§ **EXERCISE OBJECTIVE**
Every line of the material below that contains the string "computer" must appear in the answer.

§ **EXCERPTED RECORDS**
▬▬▬

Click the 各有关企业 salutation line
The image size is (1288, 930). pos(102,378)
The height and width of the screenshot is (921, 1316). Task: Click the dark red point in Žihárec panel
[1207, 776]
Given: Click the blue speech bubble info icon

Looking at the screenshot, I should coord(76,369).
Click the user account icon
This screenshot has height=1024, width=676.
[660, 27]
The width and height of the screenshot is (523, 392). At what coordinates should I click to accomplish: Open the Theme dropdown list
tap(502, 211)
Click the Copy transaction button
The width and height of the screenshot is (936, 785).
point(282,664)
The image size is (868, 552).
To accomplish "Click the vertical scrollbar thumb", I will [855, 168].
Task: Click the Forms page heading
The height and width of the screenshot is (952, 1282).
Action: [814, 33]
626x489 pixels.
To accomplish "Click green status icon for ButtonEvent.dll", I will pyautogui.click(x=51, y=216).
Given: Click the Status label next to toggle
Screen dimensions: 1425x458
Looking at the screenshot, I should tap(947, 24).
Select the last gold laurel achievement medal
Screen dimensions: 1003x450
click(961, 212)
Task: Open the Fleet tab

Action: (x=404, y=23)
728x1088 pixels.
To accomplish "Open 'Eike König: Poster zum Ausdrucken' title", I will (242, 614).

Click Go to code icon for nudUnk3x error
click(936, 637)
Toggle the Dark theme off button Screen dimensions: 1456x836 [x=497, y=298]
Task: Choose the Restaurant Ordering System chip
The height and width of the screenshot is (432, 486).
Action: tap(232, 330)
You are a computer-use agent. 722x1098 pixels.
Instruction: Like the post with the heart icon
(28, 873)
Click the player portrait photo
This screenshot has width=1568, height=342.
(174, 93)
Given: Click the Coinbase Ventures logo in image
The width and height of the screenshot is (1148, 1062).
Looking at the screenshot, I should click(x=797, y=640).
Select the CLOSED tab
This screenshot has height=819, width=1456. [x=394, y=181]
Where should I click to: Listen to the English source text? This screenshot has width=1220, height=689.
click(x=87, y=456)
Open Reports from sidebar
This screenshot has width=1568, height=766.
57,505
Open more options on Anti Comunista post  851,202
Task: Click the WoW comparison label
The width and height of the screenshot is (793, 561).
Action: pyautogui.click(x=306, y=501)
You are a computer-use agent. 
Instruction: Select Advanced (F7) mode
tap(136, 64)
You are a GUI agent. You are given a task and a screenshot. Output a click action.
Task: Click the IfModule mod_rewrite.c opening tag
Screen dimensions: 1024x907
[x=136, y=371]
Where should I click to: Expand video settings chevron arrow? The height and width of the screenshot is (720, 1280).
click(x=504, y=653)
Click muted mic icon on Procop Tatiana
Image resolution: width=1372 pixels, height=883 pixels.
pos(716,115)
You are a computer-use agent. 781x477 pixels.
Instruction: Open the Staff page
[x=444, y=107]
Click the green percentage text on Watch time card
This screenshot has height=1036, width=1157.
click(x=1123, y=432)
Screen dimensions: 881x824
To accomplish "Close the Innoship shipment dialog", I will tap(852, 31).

▬▬▬

§ **FINISHED TASK**
You are a computer-use agent. 722x1098 pixels.
You are a computer-use agent. 
You are a computer-use agent. 781x477 pixels.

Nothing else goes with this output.